Grok 3 generated countermeasures for four attack types: Okiru, DDoS, C&C, and Horizontal Port Scan. The evaluation focused on relevance, alignment with IoT security best practices [23,24,25,26,27,28], and actionability in smart home settings, as shown in Table 8. For Okiru, there were 16 countermeasures (all relevant, 15 aligned, 14 actionable). For DDoS, 11 countermeasures (all relevant, 10 aligned, 9 actionable). C&C generated 12 countermeasures (all relevant and aligned, 10 actionable). The Horizontal Port Scan had 16 countermeasures (all relevant, 15 aligned, 14 actionable). Aggregated countermeasures by attack type and severity levels are detailed in Table 9.

4.4.2. Countermeasures Performance Analysis

The high relevance (100% for all attack types) and strong alignment (e.g., 15/16 for Okiru, 12/12 for C&C) demonstrate Grok 3’s ability to generate countermeasures tailored to specific threats, surpassing static rule-based approaches.
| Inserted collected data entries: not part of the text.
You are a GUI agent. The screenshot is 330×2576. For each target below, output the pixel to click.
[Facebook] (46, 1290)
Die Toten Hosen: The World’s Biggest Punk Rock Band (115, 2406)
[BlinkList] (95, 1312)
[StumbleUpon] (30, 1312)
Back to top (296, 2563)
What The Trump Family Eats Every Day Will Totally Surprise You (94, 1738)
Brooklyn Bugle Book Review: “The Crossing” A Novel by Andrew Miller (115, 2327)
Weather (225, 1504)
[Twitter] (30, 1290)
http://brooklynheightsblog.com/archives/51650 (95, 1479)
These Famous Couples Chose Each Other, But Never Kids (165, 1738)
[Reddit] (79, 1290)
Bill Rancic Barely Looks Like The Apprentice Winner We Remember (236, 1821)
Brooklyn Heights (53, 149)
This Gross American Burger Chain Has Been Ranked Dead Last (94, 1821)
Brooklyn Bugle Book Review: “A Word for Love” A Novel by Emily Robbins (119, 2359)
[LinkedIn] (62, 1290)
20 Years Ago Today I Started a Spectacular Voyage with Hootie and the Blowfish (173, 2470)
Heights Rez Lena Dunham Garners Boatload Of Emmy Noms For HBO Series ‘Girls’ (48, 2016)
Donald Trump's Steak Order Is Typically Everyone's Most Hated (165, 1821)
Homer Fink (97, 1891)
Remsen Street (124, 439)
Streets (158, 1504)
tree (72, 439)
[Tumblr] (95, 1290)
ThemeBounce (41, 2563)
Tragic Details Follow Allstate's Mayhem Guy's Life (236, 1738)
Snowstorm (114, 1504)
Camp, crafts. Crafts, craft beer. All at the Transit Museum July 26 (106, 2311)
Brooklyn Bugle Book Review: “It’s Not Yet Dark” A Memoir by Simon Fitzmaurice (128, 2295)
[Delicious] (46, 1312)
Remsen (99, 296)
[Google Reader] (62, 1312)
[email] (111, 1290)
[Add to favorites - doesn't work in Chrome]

The actionability rates (e.g., 14/16 for Okiru, 9/11 for DDoS) indicate practical applicability. The aggregation of countermeasures across attack types and severity levels enhances their usability in diverse IoT scenarios.
The generated countermeasures were manually reviewed to ensure alignment with the recommended actions for each attack type, as outlined in Section 2.3. Each countermeasure listed in Table 9 corresponded with the endorsed mitigation steps for the relevant attack classes (C&C, DDoS, Okiru, PortScan). Grok 3’s countermeasure generation enhances the pipeline’s ability to provide dynamic, actionable responses.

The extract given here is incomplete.